A linguagem do povo
Pedro J. Bondaczuk
.
Um leitor assíduo das minhas crônicas, tanto em jornais quanto nos
vários sites e blogs da internet em que participo ativamente,
questiona-me sobre a validade ou não do escritor se utilizar da
“linguagem do povo”, aquela falada no dia a dia – sem
preocupações com concordância, regência, conjugação correta de
verbos, utilização de pronomes etc. – em textos literários.
Minha resposta é a mesma que dei quando fui questionado sobre o uso
de palavrões. Eu, particularmente, não gosto de usar e raramente me
utilizo desse expediente. Todavia, em determinadas circunstâncias e
ocasiões, isso não somente é válido, como até se impõe.

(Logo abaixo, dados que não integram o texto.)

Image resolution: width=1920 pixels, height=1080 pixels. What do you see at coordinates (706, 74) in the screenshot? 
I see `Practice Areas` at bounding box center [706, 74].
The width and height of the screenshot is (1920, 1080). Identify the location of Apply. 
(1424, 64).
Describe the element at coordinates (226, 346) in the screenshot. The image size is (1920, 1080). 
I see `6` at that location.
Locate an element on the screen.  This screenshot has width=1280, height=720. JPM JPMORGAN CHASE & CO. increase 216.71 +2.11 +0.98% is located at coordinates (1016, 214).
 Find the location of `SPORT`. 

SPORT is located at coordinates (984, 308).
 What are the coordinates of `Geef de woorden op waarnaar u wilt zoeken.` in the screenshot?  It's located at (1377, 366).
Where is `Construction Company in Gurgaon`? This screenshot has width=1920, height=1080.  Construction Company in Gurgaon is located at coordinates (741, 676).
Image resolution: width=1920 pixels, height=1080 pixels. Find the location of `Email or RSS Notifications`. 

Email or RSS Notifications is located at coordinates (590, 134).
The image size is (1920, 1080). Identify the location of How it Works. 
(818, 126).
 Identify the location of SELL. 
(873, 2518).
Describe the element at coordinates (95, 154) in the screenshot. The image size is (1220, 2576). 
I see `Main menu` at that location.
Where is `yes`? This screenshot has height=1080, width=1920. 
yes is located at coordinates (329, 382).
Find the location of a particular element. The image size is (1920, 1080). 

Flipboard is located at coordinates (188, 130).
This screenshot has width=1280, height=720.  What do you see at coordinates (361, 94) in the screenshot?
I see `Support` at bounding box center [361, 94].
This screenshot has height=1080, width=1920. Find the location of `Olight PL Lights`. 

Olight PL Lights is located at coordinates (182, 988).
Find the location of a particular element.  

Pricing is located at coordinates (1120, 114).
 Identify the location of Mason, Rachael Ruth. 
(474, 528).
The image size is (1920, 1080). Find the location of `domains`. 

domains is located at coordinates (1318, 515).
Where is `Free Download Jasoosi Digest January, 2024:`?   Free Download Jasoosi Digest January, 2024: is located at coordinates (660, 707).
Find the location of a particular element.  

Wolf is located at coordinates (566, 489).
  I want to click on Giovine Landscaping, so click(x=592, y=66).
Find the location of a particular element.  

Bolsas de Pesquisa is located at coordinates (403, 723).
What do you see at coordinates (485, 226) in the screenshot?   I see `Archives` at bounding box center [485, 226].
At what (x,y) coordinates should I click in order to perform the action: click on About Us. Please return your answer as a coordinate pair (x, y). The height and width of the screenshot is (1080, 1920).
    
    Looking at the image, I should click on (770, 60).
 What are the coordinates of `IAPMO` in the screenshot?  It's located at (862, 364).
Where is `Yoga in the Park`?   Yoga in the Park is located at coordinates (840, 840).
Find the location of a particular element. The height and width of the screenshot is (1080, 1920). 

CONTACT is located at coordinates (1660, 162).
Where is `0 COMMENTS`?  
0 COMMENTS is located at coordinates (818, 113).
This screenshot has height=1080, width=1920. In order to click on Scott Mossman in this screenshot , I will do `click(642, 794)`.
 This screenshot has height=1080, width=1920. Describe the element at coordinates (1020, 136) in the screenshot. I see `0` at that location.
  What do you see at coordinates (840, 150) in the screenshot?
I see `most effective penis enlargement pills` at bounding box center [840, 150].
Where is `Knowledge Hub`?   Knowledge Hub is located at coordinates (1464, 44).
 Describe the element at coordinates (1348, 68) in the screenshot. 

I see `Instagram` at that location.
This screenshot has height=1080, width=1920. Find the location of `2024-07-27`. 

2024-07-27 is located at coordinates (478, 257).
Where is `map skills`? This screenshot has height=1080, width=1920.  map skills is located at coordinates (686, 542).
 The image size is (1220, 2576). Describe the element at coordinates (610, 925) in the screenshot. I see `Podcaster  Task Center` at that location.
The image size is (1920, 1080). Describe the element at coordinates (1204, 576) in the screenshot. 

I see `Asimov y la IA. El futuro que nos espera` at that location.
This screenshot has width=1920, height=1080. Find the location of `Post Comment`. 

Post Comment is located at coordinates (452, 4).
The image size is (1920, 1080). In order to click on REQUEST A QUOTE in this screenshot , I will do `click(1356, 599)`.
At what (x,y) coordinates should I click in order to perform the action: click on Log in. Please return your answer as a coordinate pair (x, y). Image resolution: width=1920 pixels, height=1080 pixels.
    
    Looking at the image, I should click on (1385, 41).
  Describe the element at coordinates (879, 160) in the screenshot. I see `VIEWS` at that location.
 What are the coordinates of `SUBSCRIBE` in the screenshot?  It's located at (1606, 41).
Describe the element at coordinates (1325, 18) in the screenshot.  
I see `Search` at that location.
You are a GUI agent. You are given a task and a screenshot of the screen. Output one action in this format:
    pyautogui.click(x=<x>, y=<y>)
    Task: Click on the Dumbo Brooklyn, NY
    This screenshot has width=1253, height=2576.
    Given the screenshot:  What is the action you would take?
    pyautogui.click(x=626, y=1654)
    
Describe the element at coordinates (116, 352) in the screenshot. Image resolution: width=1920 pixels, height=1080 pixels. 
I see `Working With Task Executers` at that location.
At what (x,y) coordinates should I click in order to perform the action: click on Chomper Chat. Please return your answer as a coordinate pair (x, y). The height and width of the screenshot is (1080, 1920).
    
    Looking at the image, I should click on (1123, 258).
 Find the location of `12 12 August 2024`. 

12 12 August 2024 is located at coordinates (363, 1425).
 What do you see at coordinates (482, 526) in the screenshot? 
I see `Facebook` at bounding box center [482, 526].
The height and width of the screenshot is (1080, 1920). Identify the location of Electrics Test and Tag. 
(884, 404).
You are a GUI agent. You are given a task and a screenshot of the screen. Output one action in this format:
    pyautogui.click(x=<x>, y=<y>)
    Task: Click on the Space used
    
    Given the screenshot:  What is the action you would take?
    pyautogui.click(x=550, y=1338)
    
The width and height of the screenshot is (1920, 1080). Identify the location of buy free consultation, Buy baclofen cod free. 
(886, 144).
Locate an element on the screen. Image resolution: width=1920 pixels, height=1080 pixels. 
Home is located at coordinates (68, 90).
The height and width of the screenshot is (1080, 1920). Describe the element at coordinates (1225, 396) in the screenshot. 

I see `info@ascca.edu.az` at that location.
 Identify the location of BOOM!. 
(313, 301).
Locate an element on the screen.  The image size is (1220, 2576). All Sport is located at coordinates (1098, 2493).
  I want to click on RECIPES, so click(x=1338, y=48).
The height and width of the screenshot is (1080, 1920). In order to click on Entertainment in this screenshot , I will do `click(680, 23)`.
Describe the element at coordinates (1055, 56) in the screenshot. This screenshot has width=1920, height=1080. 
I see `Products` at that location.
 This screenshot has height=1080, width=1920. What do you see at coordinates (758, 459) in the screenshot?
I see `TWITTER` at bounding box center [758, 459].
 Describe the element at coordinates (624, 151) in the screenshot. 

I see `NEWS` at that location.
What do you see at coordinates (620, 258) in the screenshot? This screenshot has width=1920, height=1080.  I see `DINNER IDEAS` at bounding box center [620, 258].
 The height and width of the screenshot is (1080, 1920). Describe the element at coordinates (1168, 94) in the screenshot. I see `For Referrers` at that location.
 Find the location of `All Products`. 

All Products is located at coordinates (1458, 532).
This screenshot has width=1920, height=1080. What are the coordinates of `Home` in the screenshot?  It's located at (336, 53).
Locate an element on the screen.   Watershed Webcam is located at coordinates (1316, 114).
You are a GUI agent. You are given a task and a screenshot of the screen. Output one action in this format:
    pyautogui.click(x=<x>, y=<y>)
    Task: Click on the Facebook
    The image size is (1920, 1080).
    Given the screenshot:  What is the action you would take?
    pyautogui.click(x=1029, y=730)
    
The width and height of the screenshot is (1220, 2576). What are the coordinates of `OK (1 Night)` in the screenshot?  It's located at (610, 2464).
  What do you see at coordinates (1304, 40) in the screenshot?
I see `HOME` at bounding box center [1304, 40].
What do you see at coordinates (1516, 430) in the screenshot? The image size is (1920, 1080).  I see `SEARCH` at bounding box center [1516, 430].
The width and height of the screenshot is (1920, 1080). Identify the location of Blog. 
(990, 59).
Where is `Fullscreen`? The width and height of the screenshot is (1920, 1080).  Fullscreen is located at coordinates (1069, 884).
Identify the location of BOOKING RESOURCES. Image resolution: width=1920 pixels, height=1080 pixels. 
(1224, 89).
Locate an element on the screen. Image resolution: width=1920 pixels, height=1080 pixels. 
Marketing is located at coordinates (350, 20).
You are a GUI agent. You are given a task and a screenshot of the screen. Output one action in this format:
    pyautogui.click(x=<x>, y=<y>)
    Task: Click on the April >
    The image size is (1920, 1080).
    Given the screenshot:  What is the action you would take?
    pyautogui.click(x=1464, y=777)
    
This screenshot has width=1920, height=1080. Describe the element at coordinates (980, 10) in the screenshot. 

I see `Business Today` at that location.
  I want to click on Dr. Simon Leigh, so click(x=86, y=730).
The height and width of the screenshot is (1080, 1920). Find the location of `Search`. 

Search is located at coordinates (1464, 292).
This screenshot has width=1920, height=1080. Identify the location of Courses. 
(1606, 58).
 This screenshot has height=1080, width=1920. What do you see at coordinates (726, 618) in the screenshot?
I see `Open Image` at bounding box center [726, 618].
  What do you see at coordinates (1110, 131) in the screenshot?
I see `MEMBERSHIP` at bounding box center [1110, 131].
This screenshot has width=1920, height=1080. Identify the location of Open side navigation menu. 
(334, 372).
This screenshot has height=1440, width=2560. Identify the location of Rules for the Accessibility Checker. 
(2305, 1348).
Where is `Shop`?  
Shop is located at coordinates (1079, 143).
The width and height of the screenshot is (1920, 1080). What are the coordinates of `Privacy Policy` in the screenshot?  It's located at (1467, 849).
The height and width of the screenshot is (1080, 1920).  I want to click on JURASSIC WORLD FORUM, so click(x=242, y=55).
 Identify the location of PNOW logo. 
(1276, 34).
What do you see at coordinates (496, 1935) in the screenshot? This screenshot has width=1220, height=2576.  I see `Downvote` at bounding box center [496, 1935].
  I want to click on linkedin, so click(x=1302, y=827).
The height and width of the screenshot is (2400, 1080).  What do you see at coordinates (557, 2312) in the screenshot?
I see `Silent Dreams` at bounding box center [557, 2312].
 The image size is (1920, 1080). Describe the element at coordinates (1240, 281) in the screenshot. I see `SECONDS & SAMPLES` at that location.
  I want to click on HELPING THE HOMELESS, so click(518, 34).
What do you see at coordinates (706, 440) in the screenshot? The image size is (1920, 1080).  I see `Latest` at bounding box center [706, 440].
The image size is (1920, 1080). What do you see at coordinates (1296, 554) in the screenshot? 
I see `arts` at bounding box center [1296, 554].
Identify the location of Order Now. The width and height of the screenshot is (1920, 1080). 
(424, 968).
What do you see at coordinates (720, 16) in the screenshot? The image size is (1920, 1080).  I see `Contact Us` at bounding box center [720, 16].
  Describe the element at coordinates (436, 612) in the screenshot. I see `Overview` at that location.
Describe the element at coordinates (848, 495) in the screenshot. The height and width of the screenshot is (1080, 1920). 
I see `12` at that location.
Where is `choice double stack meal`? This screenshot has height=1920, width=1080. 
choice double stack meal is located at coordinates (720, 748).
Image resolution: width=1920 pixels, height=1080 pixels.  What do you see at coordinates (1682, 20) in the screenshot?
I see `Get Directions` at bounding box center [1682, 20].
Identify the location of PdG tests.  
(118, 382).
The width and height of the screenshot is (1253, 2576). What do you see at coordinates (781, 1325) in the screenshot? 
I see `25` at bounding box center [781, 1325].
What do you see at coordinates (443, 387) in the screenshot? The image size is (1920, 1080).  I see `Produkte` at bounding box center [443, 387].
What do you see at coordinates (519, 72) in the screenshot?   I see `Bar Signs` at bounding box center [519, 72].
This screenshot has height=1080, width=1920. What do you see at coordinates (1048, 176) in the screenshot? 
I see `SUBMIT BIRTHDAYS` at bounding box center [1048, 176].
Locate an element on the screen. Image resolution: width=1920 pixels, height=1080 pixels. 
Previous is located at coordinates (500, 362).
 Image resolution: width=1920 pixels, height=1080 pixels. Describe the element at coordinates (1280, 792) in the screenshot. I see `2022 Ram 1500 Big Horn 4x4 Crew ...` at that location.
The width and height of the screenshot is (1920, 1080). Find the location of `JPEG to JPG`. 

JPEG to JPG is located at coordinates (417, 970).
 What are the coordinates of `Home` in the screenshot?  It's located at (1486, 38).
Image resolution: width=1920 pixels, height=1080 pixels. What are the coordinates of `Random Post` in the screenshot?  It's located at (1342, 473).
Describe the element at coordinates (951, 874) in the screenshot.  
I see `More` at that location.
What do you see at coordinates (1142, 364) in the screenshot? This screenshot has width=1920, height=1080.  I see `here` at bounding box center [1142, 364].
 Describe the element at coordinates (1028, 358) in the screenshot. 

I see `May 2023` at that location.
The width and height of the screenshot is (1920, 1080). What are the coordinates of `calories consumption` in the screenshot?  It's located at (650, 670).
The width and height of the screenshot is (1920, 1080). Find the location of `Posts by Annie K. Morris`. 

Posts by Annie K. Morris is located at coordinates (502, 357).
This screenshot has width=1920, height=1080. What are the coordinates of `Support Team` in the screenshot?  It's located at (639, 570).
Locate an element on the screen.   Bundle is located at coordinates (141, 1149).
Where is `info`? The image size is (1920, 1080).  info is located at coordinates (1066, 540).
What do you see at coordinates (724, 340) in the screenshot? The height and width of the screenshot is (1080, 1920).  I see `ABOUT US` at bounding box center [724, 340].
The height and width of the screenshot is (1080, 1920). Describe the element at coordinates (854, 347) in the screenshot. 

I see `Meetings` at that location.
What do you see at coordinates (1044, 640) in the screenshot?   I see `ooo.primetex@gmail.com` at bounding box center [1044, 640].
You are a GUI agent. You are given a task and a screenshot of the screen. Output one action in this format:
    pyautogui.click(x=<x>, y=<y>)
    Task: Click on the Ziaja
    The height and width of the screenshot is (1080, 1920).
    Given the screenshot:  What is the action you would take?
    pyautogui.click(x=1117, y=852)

No entanto, o escritor deve deixar claro que é seu personagem que
fala errado e não ele que não conhece português. Afinal, queira ou
não, tenha ou não essa consciência, ele é o guardião por
excelência do idioma. Tanto que, determinadas expressões que geram
dúvidas nos gramáticos quanto à sua correção, são catalogadas
pelos dicionaristas como válidas com base, muitas vezes, apenas no
seu uso por escritores consagrados. Você pode observar isso, por
exemplo, em algumas expressões no dicionário do mestre Aurélio.
Caso você esteja escrevendo um romance, em que algum de seus
personagens (ou todos) seja um sujeito iletrado (analfabeto ou não,
não importa) não irá convencer ninguém se o puser dialogando num
português impecável, perfeito, castiço, de forma que nem mesmo o
mais erudito dos eruditos utiliza no cotidiano. A história ficará
inverossímil se o fizer.
O necessário, porém, é ter cuidado para não exagerar na dose. É
como certas bebidas alcoólicas: tomadas em pequenas doses, servem
como aperitivo, mas se você tomar a garrafa toda... E,
principalmente, não misture erros gramaticais seus, pessoais, com os
dos personagens. Detecte-os, no processo de revisão, e corrija-os de
imediato.
Aliás, se o escritor for relaxado em seu linguajar, sequer
encontrará editor que tope embarcar nessa canoa furada com ele (para
não partilhar do ridículo). Seu livro nascerá “morto”, ou
seja, permanecerá inédito, a menos que o banque do próprio bolso.
E se o fizer, por um excesso de vaidade que o cegue ao ponto de
perder a noção de autocrítica, certamente irá arcar com
monumental prejuízo, por falta de leitores que se habilitem a
comprar tamanha baboseira.
Muitos escritores de primeiríssima linha reproduziram a linguagem do
povo em diálogos de personagens (quando isso se impunha, claro) em
romances de grande sucesso. Mas fizeram-no com bom-senso, elegância
e, sobretudo, pertinência. É isso o que lhe recomendo, caríssimo
leitor.
Por sua pergunta, concluo que você é aspirante a escritor.
Mande-me, pois, seus textos, sem nenhum receio de eventuais prejuízos
à sua imagem, pois prometo, caso sejam bons, publicá-los (como faço
com todos os que me procuram) e, em caso contrário, juro que não o
exporei ao ridículo. Se houver erros insanáveis para um editor,
comprometo-me a analisá-los exclusivamente com você, em um e-mail
particular. Ninguém saberá, a não ser nós dois, ok?
Mas não tenha receio de se expor. Submeta-se à crítica, que é
sempre saudável. Ela pode ser muito mais didática do que um montão
de aulas teóricas de literatura. Ademais, ninguém é infalível e
nem nasceu sabendo das coisas, não é mesmo?